# Records provided start

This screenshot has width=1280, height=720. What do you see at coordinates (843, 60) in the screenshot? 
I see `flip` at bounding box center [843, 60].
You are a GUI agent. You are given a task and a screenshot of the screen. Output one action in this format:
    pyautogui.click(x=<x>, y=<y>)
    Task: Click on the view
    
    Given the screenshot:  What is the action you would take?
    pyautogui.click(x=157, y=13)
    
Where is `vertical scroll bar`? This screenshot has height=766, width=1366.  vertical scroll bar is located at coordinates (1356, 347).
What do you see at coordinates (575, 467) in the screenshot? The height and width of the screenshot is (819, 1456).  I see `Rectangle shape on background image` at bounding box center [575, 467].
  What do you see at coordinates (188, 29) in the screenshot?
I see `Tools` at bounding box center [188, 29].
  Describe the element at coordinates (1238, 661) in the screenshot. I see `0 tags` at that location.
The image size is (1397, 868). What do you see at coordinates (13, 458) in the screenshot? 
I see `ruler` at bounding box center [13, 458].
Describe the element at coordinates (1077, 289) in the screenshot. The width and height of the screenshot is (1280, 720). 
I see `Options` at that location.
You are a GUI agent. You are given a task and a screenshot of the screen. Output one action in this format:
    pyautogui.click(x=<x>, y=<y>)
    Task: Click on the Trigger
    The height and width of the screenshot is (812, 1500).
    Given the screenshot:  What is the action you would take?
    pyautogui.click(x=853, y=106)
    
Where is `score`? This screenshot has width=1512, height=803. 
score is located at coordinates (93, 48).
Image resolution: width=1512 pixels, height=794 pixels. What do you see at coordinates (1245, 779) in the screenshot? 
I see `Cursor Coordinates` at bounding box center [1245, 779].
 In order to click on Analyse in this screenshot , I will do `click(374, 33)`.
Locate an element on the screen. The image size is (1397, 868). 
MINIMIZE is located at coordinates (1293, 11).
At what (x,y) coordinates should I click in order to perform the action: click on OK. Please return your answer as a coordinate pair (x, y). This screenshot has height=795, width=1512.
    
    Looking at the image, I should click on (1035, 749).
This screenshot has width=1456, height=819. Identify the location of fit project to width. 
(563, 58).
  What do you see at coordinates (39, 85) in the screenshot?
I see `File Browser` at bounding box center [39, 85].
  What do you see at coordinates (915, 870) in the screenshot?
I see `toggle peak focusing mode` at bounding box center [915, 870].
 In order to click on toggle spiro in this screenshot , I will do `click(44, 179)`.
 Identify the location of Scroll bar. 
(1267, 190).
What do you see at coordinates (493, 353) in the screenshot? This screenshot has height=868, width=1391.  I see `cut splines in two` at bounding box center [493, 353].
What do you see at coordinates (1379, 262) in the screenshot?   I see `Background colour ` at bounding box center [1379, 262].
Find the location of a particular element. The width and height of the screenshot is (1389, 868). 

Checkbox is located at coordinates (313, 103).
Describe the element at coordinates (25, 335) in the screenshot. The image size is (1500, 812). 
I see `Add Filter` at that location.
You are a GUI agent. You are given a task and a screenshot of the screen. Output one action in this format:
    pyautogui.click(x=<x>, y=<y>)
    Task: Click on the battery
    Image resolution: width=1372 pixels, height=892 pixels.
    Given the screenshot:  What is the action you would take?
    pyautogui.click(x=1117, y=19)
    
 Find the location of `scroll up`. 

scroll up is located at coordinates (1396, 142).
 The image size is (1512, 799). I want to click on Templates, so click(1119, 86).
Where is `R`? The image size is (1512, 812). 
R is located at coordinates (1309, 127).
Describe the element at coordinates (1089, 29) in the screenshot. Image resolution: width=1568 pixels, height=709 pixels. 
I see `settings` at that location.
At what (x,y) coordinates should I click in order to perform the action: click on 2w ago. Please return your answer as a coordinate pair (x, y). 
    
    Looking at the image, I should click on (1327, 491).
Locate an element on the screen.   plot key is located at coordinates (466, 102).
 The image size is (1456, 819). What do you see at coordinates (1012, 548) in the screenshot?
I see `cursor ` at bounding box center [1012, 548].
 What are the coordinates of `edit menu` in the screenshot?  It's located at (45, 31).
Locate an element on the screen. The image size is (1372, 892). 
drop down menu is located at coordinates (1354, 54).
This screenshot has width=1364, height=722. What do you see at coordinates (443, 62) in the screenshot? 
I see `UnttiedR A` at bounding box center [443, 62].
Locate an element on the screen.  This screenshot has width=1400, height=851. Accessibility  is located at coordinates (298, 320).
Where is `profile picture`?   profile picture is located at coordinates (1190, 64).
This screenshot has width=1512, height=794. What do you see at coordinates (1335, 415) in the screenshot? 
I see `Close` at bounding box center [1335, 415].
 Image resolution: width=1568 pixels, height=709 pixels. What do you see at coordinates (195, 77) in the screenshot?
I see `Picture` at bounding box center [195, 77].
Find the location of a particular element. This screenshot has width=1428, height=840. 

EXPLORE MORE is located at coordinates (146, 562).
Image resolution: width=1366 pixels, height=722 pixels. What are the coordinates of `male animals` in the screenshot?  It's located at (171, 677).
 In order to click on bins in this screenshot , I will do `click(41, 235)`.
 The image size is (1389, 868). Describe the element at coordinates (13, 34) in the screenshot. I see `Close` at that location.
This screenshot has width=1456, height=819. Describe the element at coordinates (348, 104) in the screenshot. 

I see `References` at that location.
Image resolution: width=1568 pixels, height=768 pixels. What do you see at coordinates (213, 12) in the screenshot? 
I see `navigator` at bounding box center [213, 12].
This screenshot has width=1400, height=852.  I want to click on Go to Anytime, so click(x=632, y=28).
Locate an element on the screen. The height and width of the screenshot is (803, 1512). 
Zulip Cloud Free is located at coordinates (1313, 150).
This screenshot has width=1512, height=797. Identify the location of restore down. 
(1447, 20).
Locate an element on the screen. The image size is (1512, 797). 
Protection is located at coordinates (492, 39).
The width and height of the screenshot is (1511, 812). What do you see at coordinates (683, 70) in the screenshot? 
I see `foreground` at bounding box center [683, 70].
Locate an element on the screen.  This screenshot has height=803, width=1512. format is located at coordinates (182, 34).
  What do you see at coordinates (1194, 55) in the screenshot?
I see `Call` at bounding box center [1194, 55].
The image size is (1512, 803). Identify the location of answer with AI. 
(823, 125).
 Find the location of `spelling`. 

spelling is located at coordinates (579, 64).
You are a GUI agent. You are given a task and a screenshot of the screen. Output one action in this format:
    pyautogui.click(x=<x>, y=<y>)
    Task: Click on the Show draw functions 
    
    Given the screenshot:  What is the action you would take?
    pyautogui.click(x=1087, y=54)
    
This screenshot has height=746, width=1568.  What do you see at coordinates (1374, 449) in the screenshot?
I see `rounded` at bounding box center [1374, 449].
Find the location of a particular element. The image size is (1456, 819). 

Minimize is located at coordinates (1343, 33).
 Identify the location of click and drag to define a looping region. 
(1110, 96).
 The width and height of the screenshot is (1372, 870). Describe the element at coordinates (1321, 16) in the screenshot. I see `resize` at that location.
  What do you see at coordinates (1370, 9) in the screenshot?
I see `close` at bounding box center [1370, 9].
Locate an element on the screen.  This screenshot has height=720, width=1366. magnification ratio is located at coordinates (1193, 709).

# Records provided end

§ **Exercise aim**:
Rewrite the lines of the records between the line containing "This screenshot has width=1456, height=819. Describe" and the line containing "center [213, 12].", inclusive, as a numbered list with blank lines omitted.

§ **Result**:
1. This screenshot has width=1456, height=819. Describe the element at coordinates (348, 104) in the screenshot. 
2. I see `References` at that location.
3. Image resolution: width=1568 pixels, height=768 pixels. What do you see at coordinates (213, 12) in the screenshot? 
4. I see `navigator` at bounding box center [213, 12].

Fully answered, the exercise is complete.